Abschnitt I.1 ist eine floskelhafte Begrüßung, zwei Sätze. Der Abschnitt I.2 besteht aus vier Sätzen,in welcher Form Hessen von der Erweiterung profitiert. Falsch ist er nicht, aber als Begrüßung arrogant und egozentrisch.

(Beifall bei dem BÜNDNIS 90/DIE GRÜNEN – Zuruf der Abg. Ruth Wagner (Darmstadt) (FDP))

Abschnitt II enthält vier weitere Sätze zu einem Ereignis, das frühestens in 10 bis 15 Jahren stattfinden wird, nämlich dem Vollbeitritt der Türkei. Damit wird klar, dass dieser Antrag einzig und allein der Eröffnung des Europawahlkampfs in diesem Parlament dient, und das in Form eines geistigen Tiefflugs über die Stammtische dieses Landes.

(Beifall bei dem BÜNDNIS 90/DIE GRÜNEN und bei Abgeordneten der SPD)

Das alles tun Sie unter dem Deckmantel der Begrüßung der neuen Beitrittsländer. Ich kann Sie nur bitten: Ersparen Sie uns diesen Gesichtsverlust. Ziehen Sie diesen Antrag zurück, und stampfen Sie ihn ein.

(Beifall bei dem BÜNDNIS 90/DIE GRÜNEN – Ruth Wagner (Darmstadt) (FDP): Es ist doch auch Wahlkampf, was Sie jetzt machen!)

Sie sind doch sonst nicht so feige mit Ihren Hardliner-Positionen.Sinn und Zweck ist – wir haben es bei Herrn Lennert gehört – zum einen die Beschimpfung der Bundesregierung und zum anderen die Diskussion über den Türkeibeitritt. Die können Sie haben, aber dann sollten wir vorher die Fakten klären.

Lassen Sie mich erstens mit einem Zitat beginnen:

Die Türkei gehört zu Europa.

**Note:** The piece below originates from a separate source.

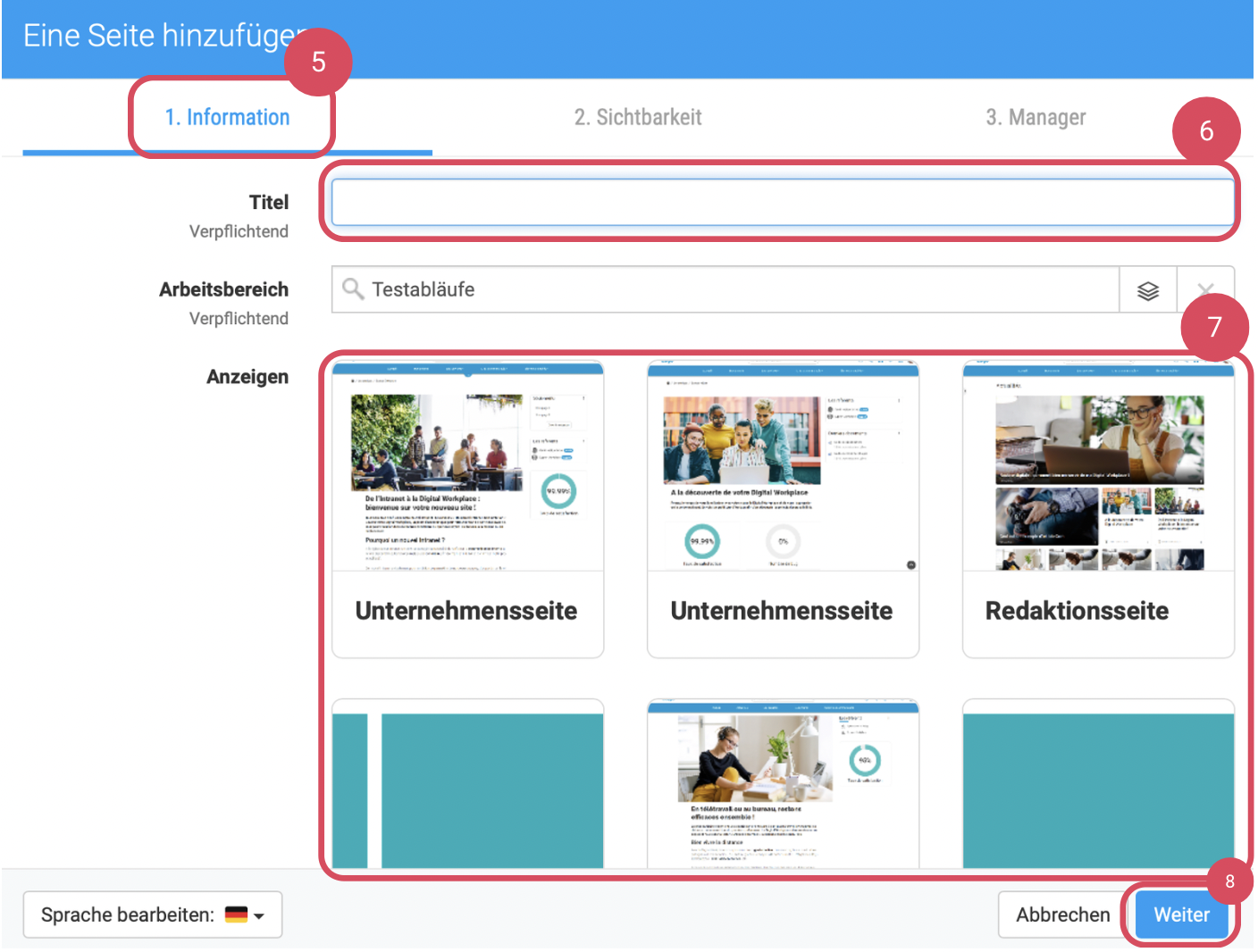The width and height of the screenshot is (1258, 952).
Task: Select the plain full-width teal template
Action: (x=1097, y=786)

Die Türkei soll vollberechtigtes Mitglied der Gemeinschaft sein. Dieser Wunsch und die Tatsache,dass wir in ihm mit unseren türkischen Freunden einig sind, sind der stärkste Ausdruck der Gemeinschaft.

Jetzt verrate ich Ihnen auch, von wem das Zitat stammt. Es stammt von Walter Hallstein, CDU-Bundestagsabgeordneter der Adenauer-Ära und damals Präsident der Kommission der Europäischen Wirtschaftsgemeinschaft. Er sagte das 1963 anlässlich der Unterzeichnung des Assoziationsabkommens mit der Türkei.

Wir reden hier also über ein CDU-Versprechen aus dem Jahre 1963, aus der Zeit, als in der Türkei eine Militärdiktatur herrschte. Walter Hallstein hat ihnen ein Versprechen gegeben, und das war gut so.

(Beifall bei Abgeordneten des BÜNDNISSES 90/ DIE GRÜNEN und der SPD)

Zweitens zu den Fakten. Seit 1966 besteht mit der Türkei eine Zollunion. Das entspricht in etwa dem, was Sie sich unter einer privilegierten Partnerschaft vorstellen. Sie sind also ein klein wenig spät mit Ihrem Vorschlag.

Drittens. 1987 hat die Türkei den Beitritt zur Europäischen Union beantragt.